Delays and obstacles: Newspaper Canada’s Freedom of Information Audit

Freedom of information requests by journalists and “interest groups” tend to take longer to process than other requests. Governments are still responding to many requests for data with printouts or image files that can’t be manipulated with spreadsheets or other software. City contracts are confidential in Winnipeg.

Freedom of information requests by journalists and “interest groups” tend to take longer to process than other requests. Governments are still responding to many requests for data with printouts or image files that can’t be manipulated with spreadsheets or other software. City contracts are confidential in Winnipeg.

Those are some of the findings of the 2011 Freedom of Information Audit, conducted for Newspapers Canada by Fred Vallance-Jones, assistant professor of journalism at University of King’s College in Halifax.

To conduct the audit, a group of King’s journalism students submitted 354 information requests on 40 topics to the federal government, all the provinces, selected cities, crown corporations and hospitals.

“It’s antiquated. It’s difficult to use,” Vallance-Jones said of Canada’s federal and provincial freedom of information legislation in a teleconference announcing the audit’s results Tuesday morning. Even journalists and academics – those who file the most requests – find the process frustrating, he said, meaning it must be even more so for the ordinary citizen seeking information about his or her government.
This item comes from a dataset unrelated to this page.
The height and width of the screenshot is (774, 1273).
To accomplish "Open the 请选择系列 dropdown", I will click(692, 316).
Vallance-Jones also noted, however, that requests from the media and from “interest groups” that seek to hold governments to account on certain issues are more likely to be seen as contentious and thus take longer to process. The auditors asked the Ontario government for a log of all general freedom of information requests filed since April 2007, and analyzed the record of more than 30,000 requests. They found that media requests accounted for only one per cent of the total but made up 23 per cent of the requests  considered contentious.

The audit graded the federal and provincial governments on the speed with which they handled requests and the degree of disclosure. It also gave grades by province for municipal handling of requests.
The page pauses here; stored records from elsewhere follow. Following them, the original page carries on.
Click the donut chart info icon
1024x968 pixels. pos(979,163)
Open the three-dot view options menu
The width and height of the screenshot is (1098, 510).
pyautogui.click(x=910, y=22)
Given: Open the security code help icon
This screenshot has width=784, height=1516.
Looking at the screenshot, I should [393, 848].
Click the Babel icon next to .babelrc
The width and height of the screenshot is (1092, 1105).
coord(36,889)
The federal government got a D for speed and a C for completeness of disclosure.

On speed of disclosure, A grades went to Nova Scotia, Prince Edward Island, Quebec and Yukon, and B grades to Alberta, Newfoundland and Ontario. Saskatchewan got a C, Manitoba a D, and New Brunswick and British Columbia each an F.

All the provinces aim to fulfill requests within 30 days, but British Columbia defines this as working days while all the others use calendar days. British Columbia answered only 13 per cent of requests within 30 days, the audit said. New Brunswick, with the next worst record, answered 44 per cent in 30 days, while Nova Scotia, Prince Edward Island and Yukon all managed 100 per cent.
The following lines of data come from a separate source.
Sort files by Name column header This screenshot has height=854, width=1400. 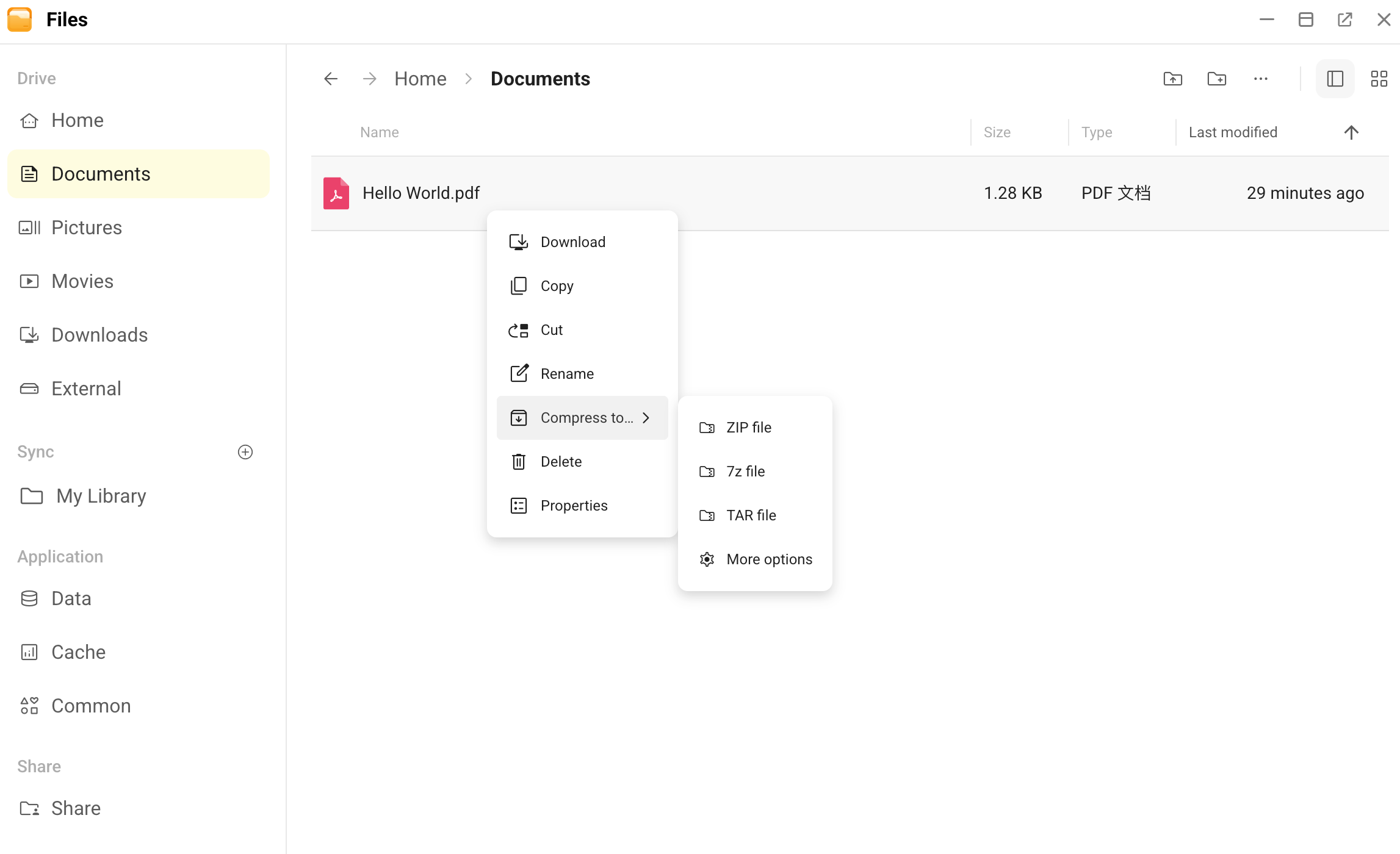(380, 132)
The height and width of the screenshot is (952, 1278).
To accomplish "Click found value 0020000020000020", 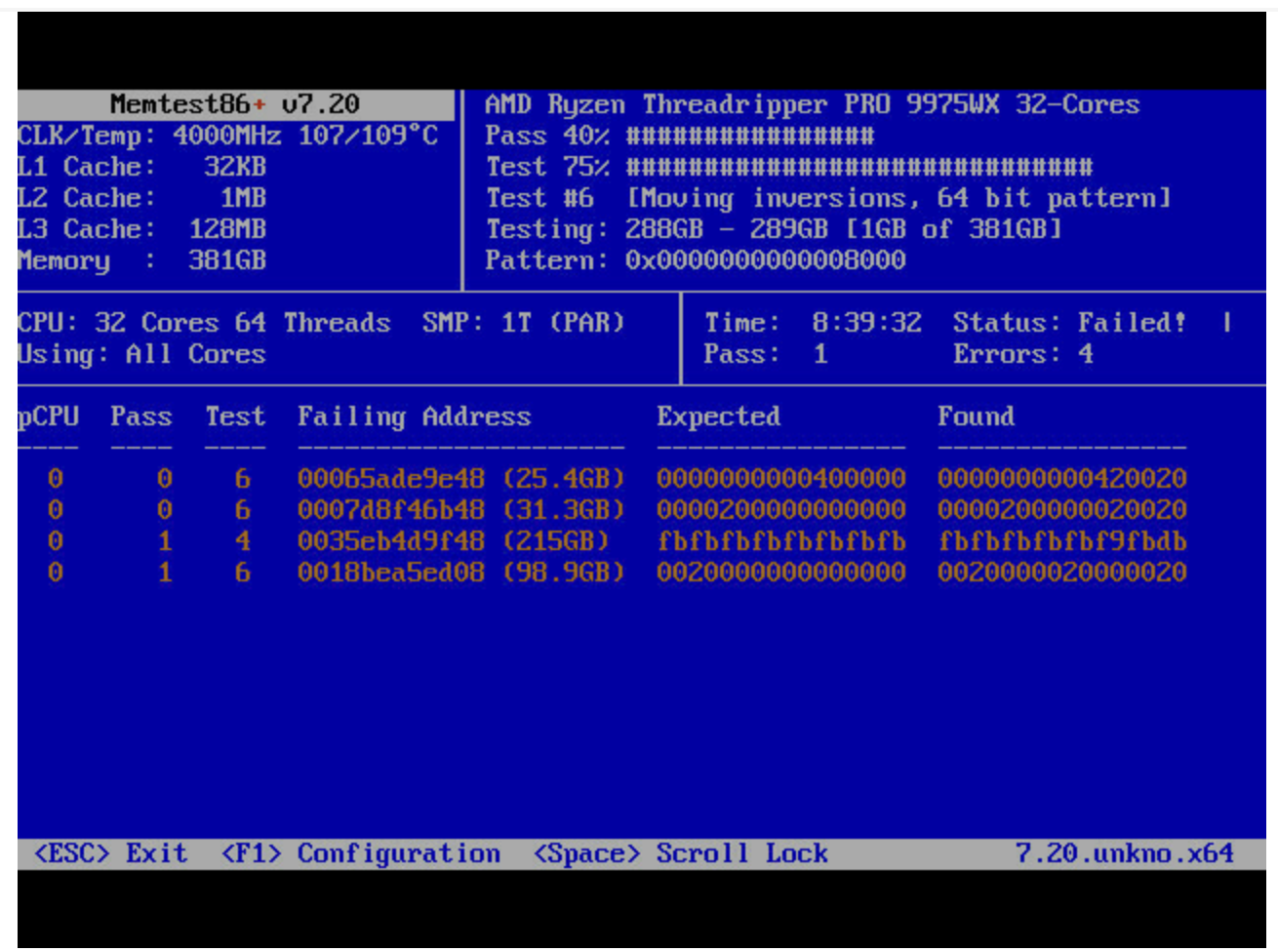I will [1061, 573].
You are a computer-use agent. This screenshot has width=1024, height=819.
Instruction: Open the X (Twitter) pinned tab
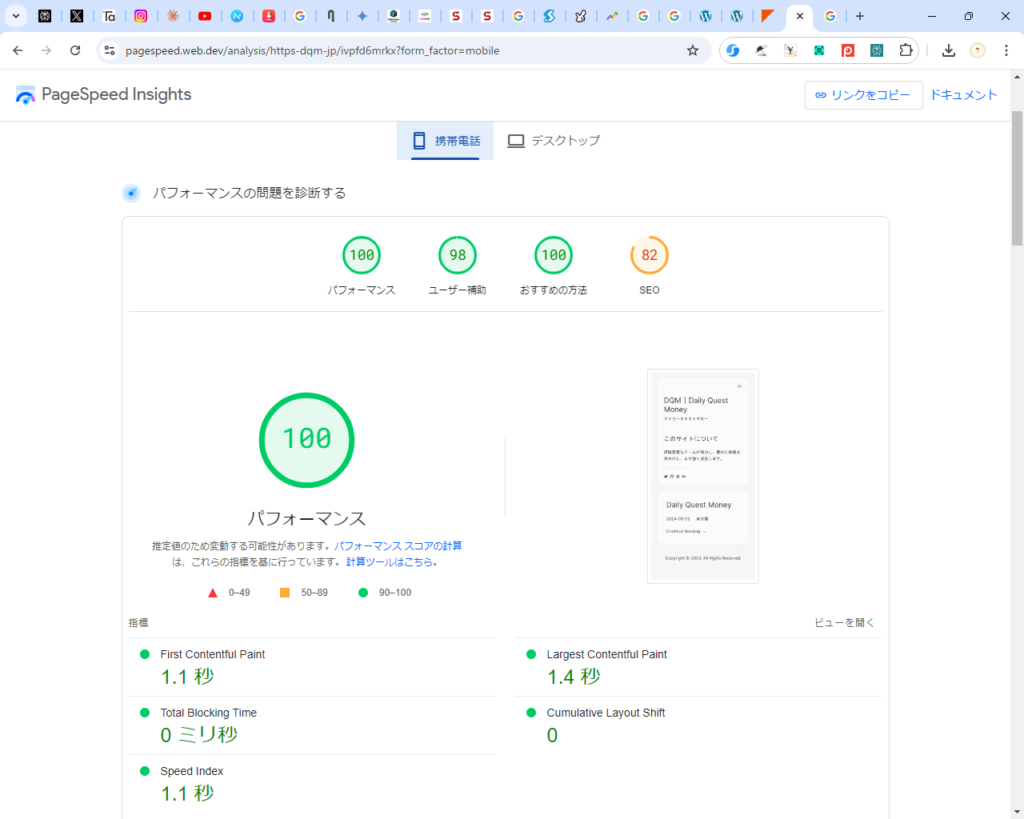coord(77,16)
For completeness of disclosure, Manitoba and Nova Scotia got As. B was the most common grade, going to  Alberta, British Columbia, Newfoundland and Saskatchewan. New Brunswick got a C, Ontario a D, Quebec an F. The audit didn’t grade Prince Edward Island or Yukon due to insufficient data.

Interestingly, while Nova Scotia’s provincial government did well in the audit, its municipalities earned failing grades on both speed and completeness of disclosure.

In an era when parsing electronic data is an important way of uncovering stories, a government tendency to release data in forms that can’t be manipulated electronically – such as paper printouts or image PDF files rather than spreadsheet or database files – continues to be a sore point.

“We live in a world of data and information,” Vallance-Jones said, “and government still wants to force the 1980s on us.”

Asked if the audit has an impact on government handling of information requests, Vallance-Jones said there have been some small changes in response to specific findings. For instance, British Columbia began vetting fees for fulfilling requests after last year’s audit drew attention to an attempt to charge a $98,000 fee for information about cell phones issued to Transportation Ministry employees.

But John Hinds, chief executive of Newspapers Canada, said the fundamentals aren’t changing. “After the audit comes out we get platitudes,” he said. “We haven’t seen any real change, particularly at the federal level.”